EXTRACTED RECORDS section start
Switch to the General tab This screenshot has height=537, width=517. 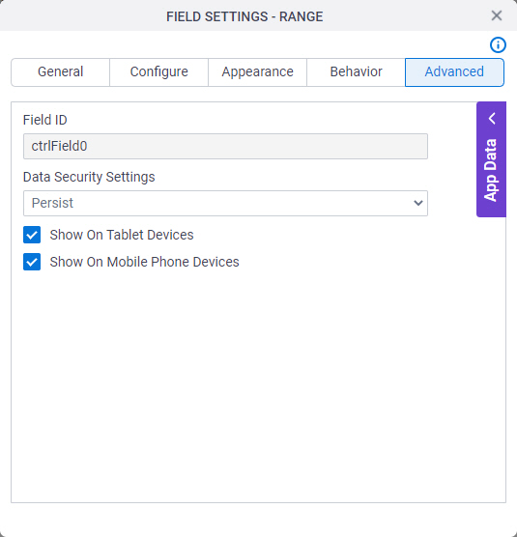click(x=60, y=72)
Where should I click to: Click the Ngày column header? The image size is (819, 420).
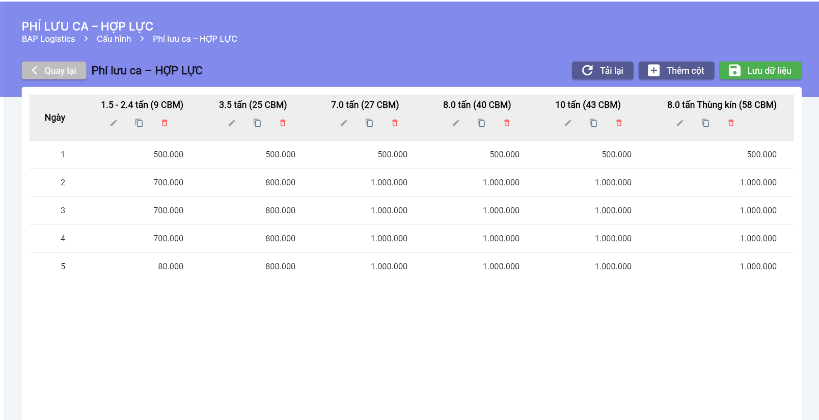point(55,118)
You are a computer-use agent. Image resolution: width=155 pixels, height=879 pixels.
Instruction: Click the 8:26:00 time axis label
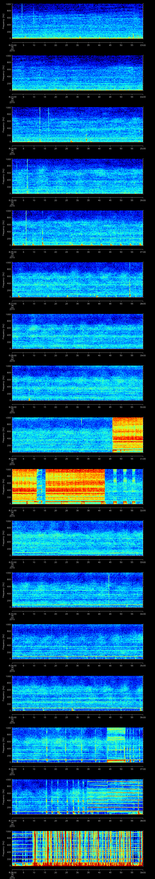pos(12,251)
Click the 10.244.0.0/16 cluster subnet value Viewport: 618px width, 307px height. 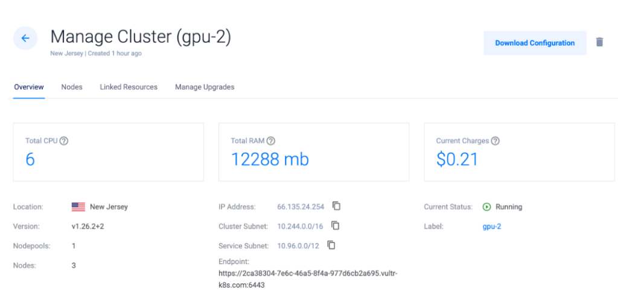[x=300, y=226]
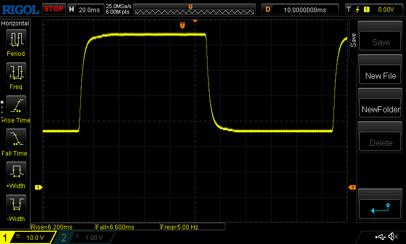406x244 pixels.
Task: Click the speaker mute icon
Action: point(392,237)

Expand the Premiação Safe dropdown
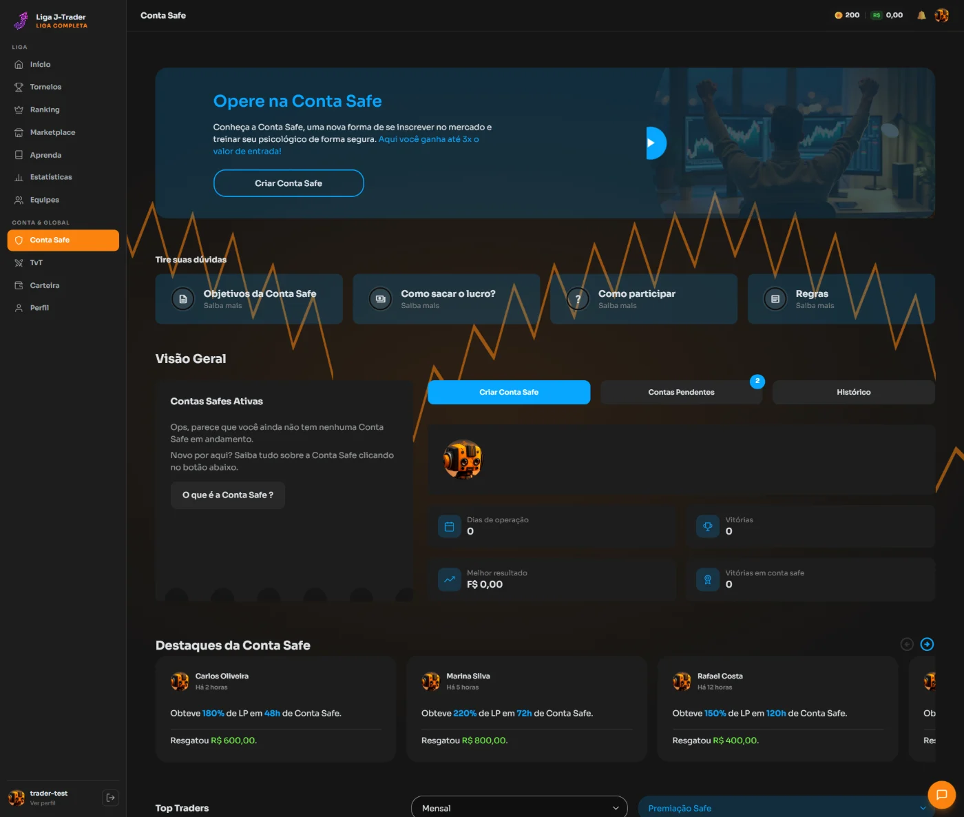point(786,808)
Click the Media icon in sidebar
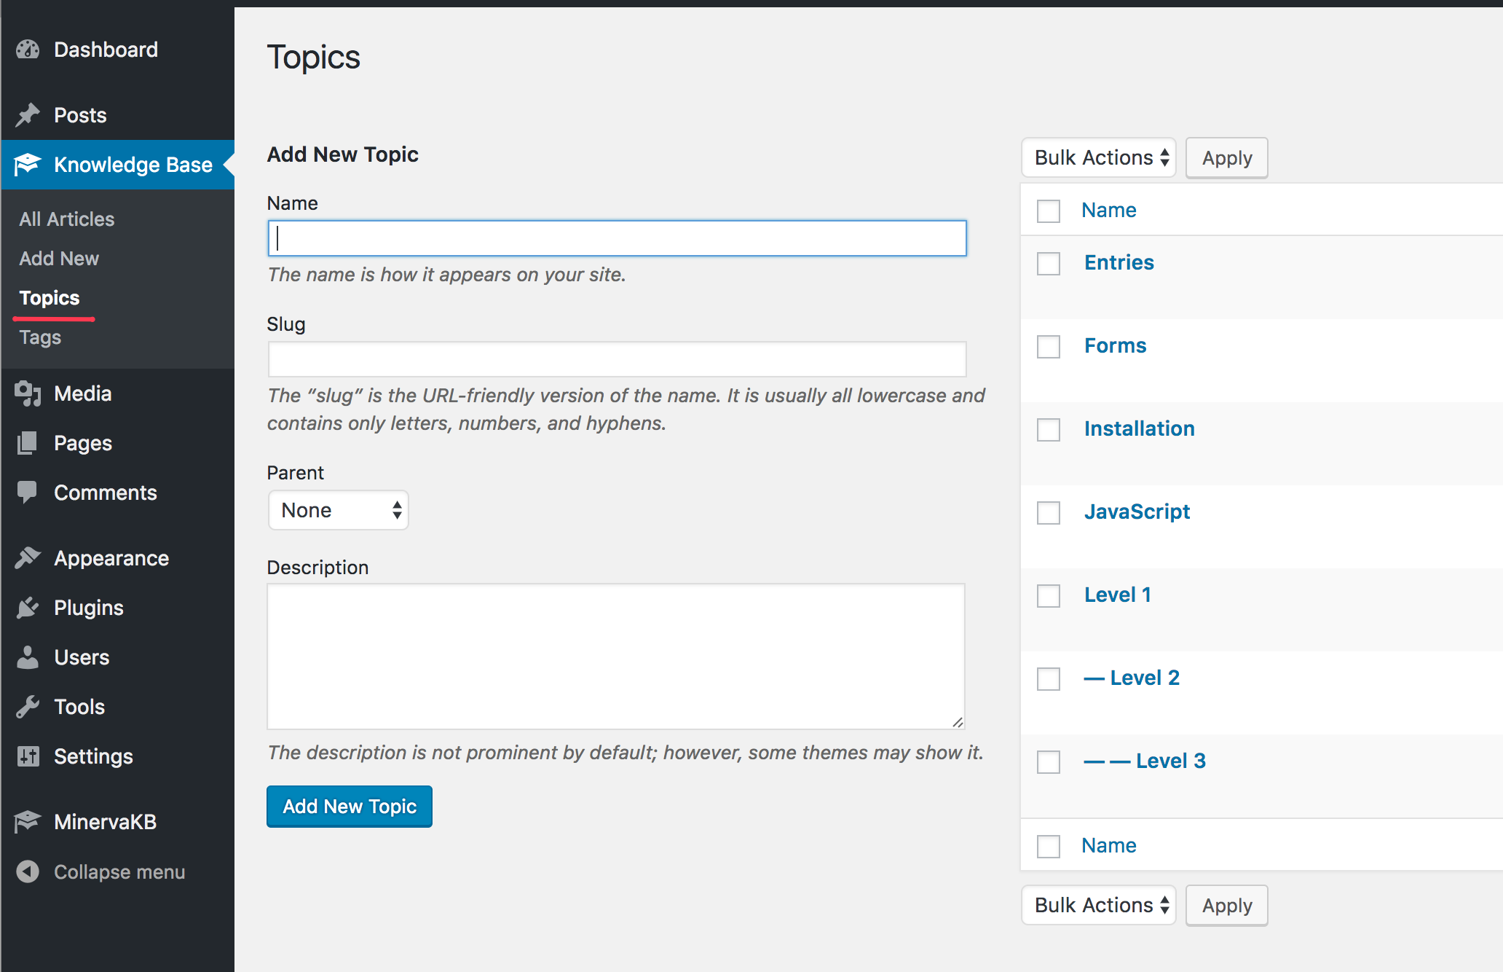Image resolution: width=1503 pixels, height=972 pixels. [x=28, y=393]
EXTRACTED RECORDS section end
- [TASK TO CARRY OUT]: Leave out the pictures, and write out exactly the lines from the line containing "Expand the Premiação Safe dropdown" through the end of the records above.

- [OUTPUT]:
Expand the Premiação Safe dropdown
point(786,808)
Click the Media icon in sidebar
Image resolution: width=1503 pixels, height=972 pixels. [x=28, y=393]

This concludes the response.